DOCUMENT TEXT
===
One of Alfred Hitchcock's favorite writers, John Buchan, was the author of some 30 novels and seven collections of short stories, and was probably the most popular spy novelist during the period of World War I. Among the best known of his works are the novels about spy-catcher Richard Hannay, as featured in The Thirty-Nine Steps (1915) and Greenmantle (1916):
When he wasn't busy writing spy novels, Buchan also served a brief stint as Great Britain's Director of Intelligence, as a director of the news agency Reuters, and--after moving to Canada (where he was created the first Baron Tweedsmuir of Elsfield)--as Canada's 15th Governor General (1935-1940). Buchan himself is the subject of a number of reminiscences and biographies:
At about the same time that Buchan was producing his first Hannay novels, author Gaston Leroux was publishing Rouletabille chez Krupp (1917), one of the earliest French spy novels, which featured his now famous character Joseph Rouletabille. This dashing young journalist with a bullet-shaped head (hence his name) becomes a French secret agent who infiltrates the Krupp armament factories and saves Paris from being destroyed by a German missile. The character was featured in a number of Leroux's novels, and has appeared in several films, TV series and comic books:
Leroux was not a one-character author. He is equally well-known for his other major series character, Cheri-Bibi, and is perhaps best known outside Europe for his immortal tale of unrequited love, Le Fantôme de l'Opéra (The Phantom of the Opera, 1910). (Could there be a new direction in book collecting here...novels about spies who love operas...?)
===
Records of locating words and elements
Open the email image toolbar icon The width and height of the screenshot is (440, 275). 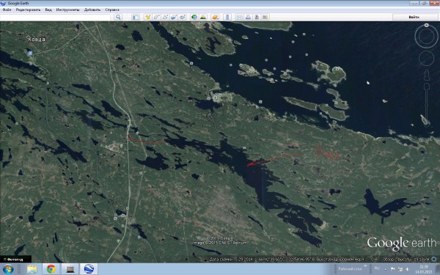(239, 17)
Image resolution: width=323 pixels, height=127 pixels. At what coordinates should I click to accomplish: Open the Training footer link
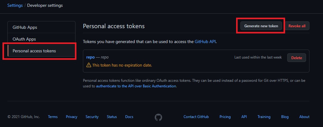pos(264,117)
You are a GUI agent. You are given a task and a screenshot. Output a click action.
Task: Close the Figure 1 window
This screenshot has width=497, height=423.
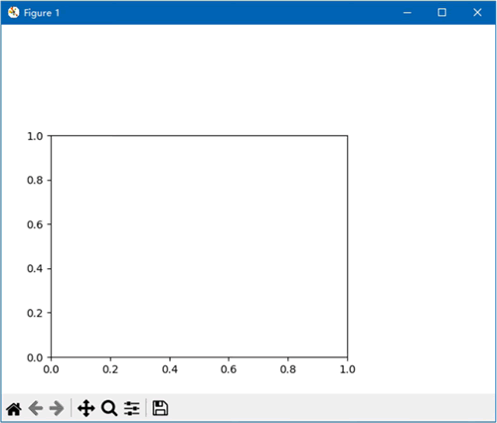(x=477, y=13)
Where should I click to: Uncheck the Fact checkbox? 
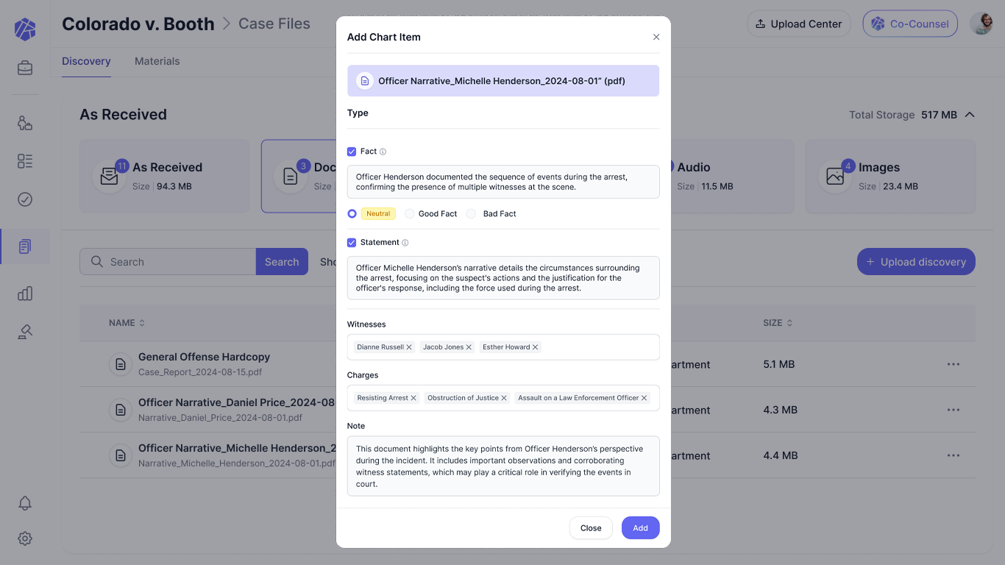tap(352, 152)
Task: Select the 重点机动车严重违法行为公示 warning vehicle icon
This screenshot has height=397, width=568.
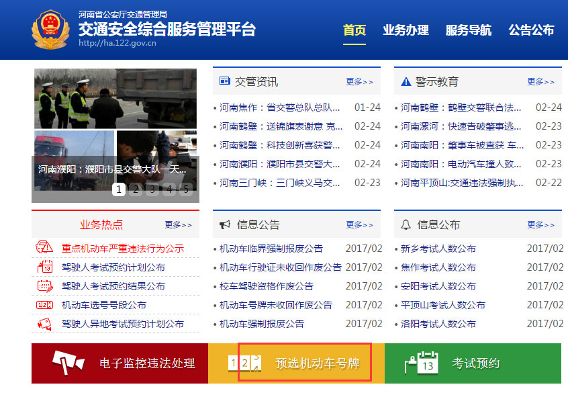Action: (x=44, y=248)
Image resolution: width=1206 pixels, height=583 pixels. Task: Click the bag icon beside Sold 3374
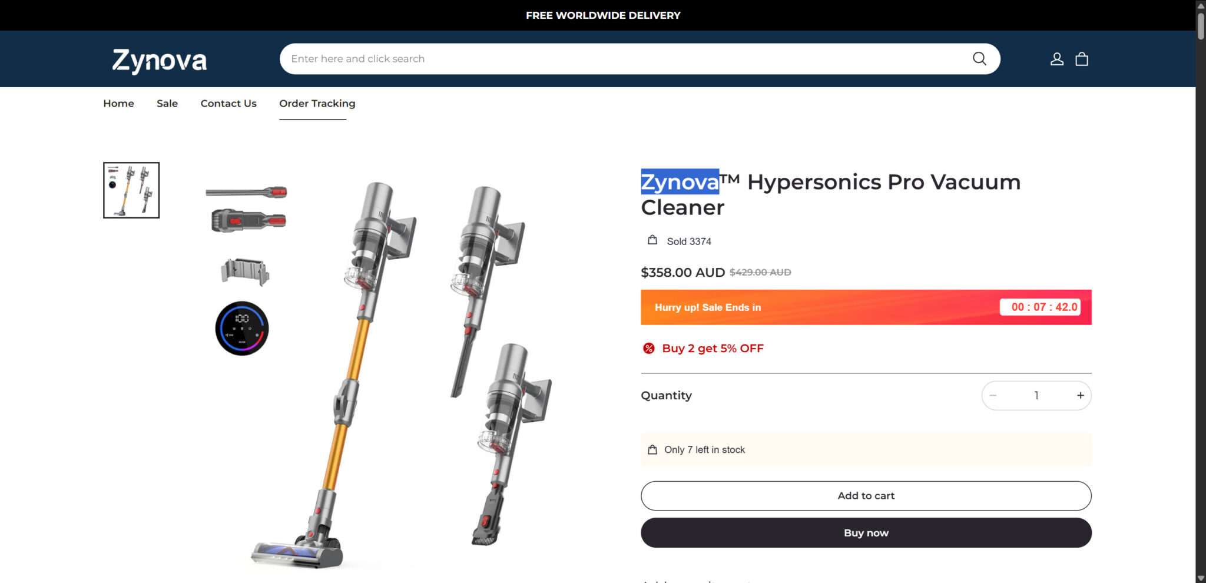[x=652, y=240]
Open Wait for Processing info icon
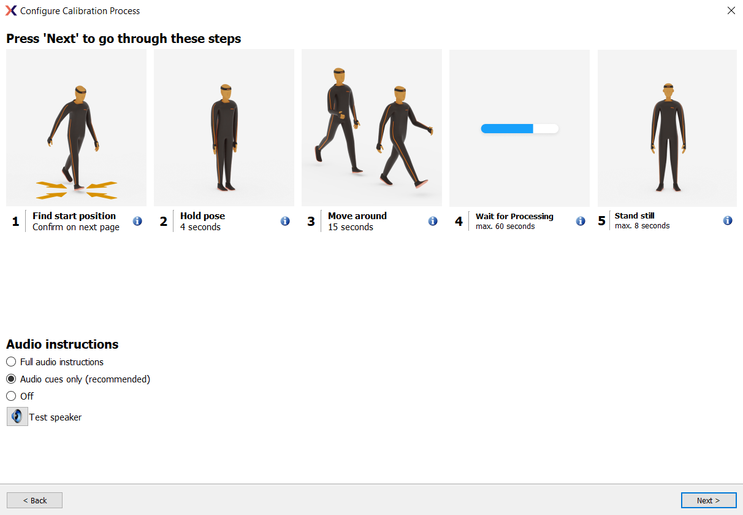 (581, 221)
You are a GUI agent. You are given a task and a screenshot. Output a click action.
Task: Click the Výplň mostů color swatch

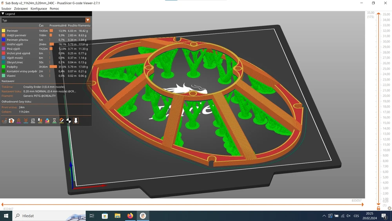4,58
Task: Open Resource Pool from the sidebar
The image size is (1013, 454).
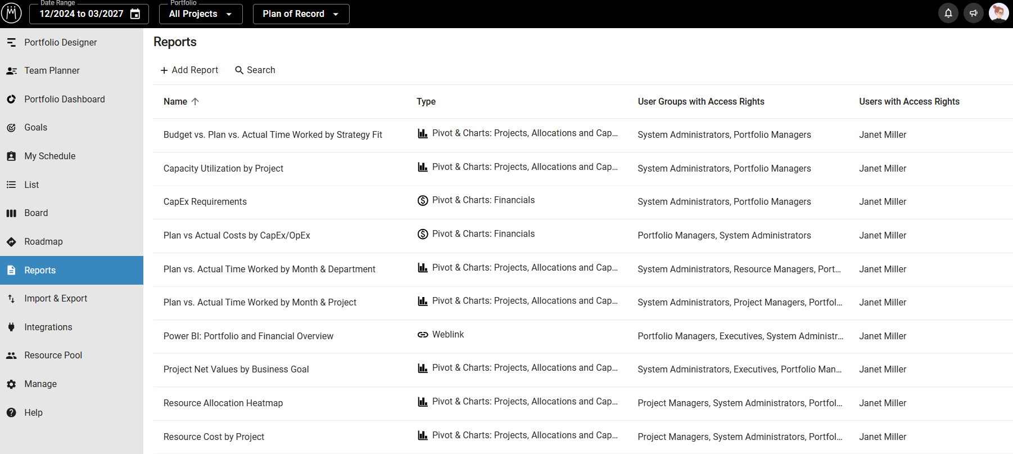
===
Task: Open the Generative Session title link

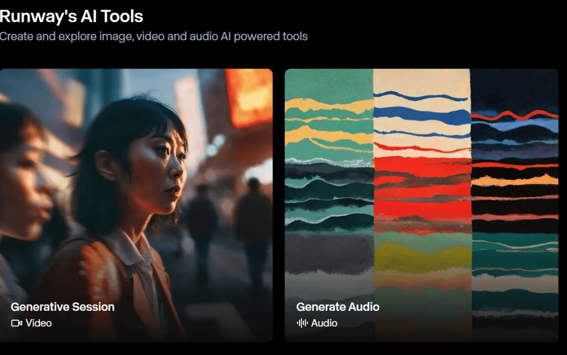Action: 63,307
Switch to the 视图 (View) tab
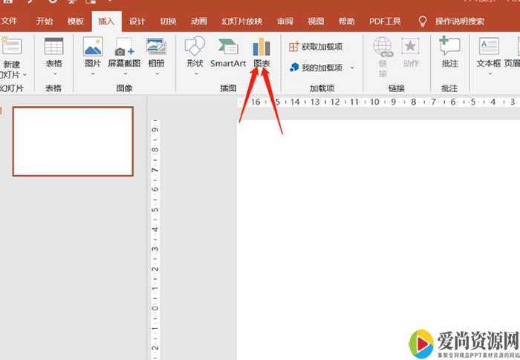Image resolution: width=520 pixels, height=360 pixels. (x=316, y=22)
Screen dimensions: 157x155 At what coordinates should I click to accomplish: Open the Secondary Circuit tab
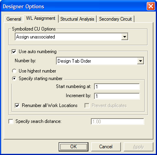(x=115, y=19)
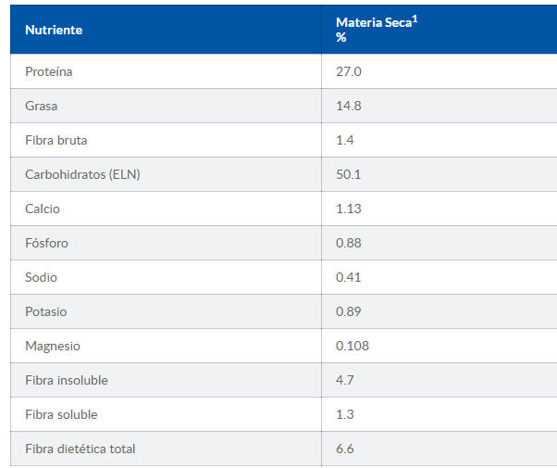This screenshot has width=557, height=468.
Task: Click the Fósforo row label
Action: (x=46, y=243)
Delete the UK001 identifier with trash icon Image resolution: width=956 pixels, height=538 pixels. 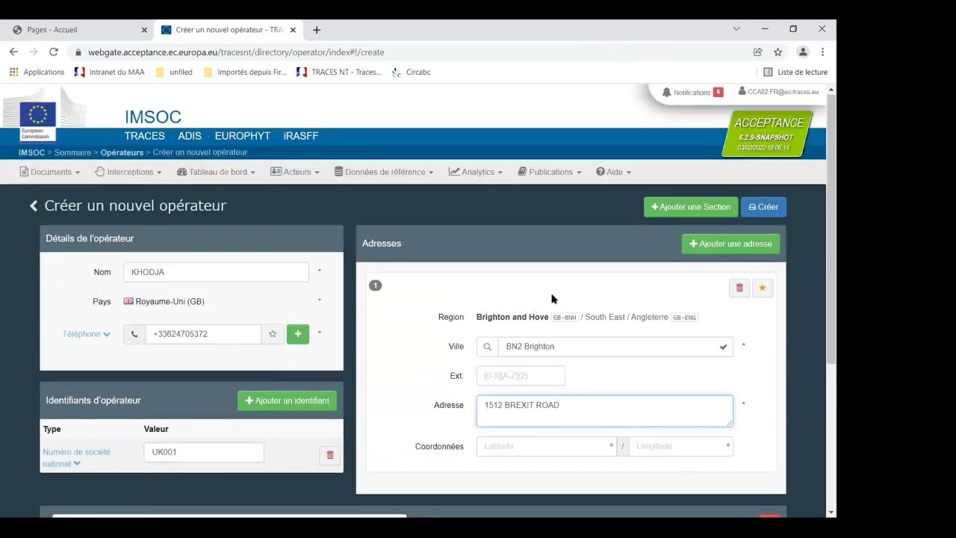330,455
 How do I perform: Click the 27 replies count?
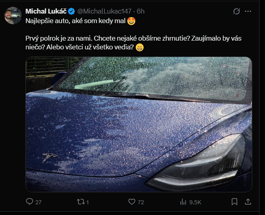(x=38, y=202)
===
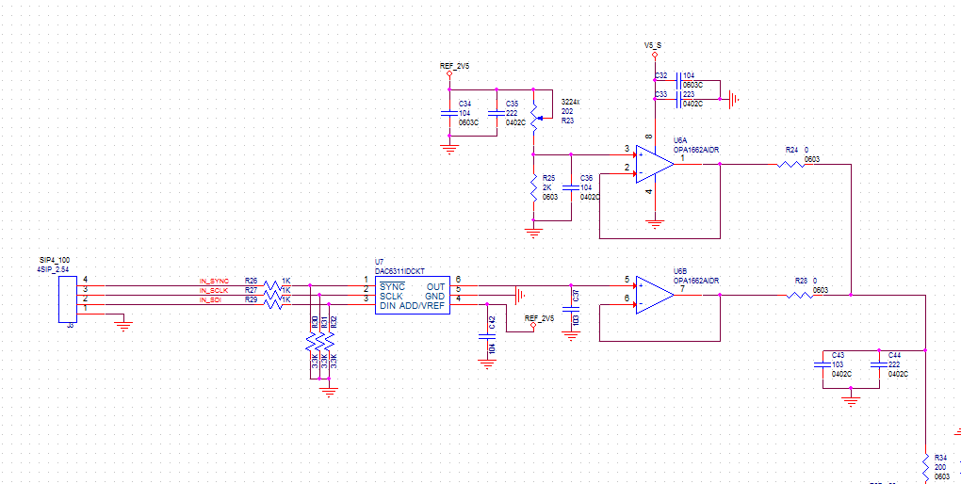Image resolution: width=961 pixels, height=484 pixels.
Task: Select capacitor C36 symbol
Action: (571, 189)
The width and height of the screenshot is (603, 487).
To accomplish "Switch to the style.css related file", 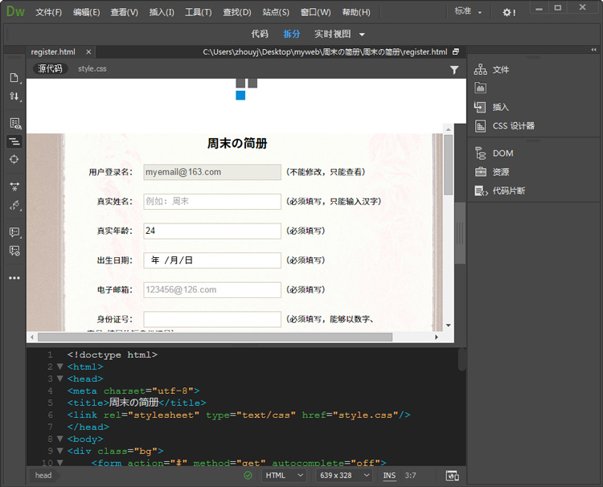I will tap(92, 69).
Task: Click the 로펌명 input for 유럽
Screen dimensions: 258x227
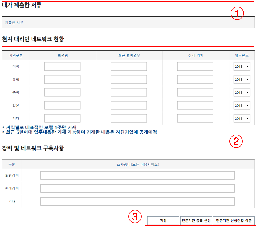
===
PROBLEMS TO WORK ON
1 - According to the text about early spy novelists, how many novels and short story collections did John Buchan write?
2 - Name every book that the text about early spy novelists gives by title.
3 - Write a continuation of the text about early spy novelists, starting after its final sentence.
These rows have no connection to the text about early spy novelists.

ANSWERS
1 - Some 30 novels and seven collections of short stories.

2 - The Thirty-Nine Steps (1915), Greenmantle (1916), Rouletabille chez Krupp (1917), Le Fantôme de l'Opéra (The Phantom of the Opera, 1910)

3 -
The interwar period (1918-1939) saw a number of spy novels penned by retired intelligence officers. Among the more notable of these authors were W. Somerset Maugham and Eric Ambler:
Though Maugham would arguably have the greater impact on literature in general (by virtue of works like Of Human Bondage, The Moon and Sixpence, and Rain), Ambler would have far greater impact on spy fiction as a genre. As Thomas Jones observes in a recent article,
[w]ith the six novels he wrote in the years leading up to the second world war - five of which have just been reissued by Penguin Modern Classics - Eric Ambler revitalised the British thriller, rescuing the genre from the jingoistic clutches of third-rate imitators of John Buchan, and recasting it in a more realist, nuanced and leftishly intelligent - not to mention exciting - mould.
Among other twists on the traditional spy story, Ambler depicted enemy agents as positive and heroic:
While the eve of yet another global conflagration would see the debut of two of spy fiction's most successful authors, it was the "war" after the war that would give rise to the golden age of spy fiction....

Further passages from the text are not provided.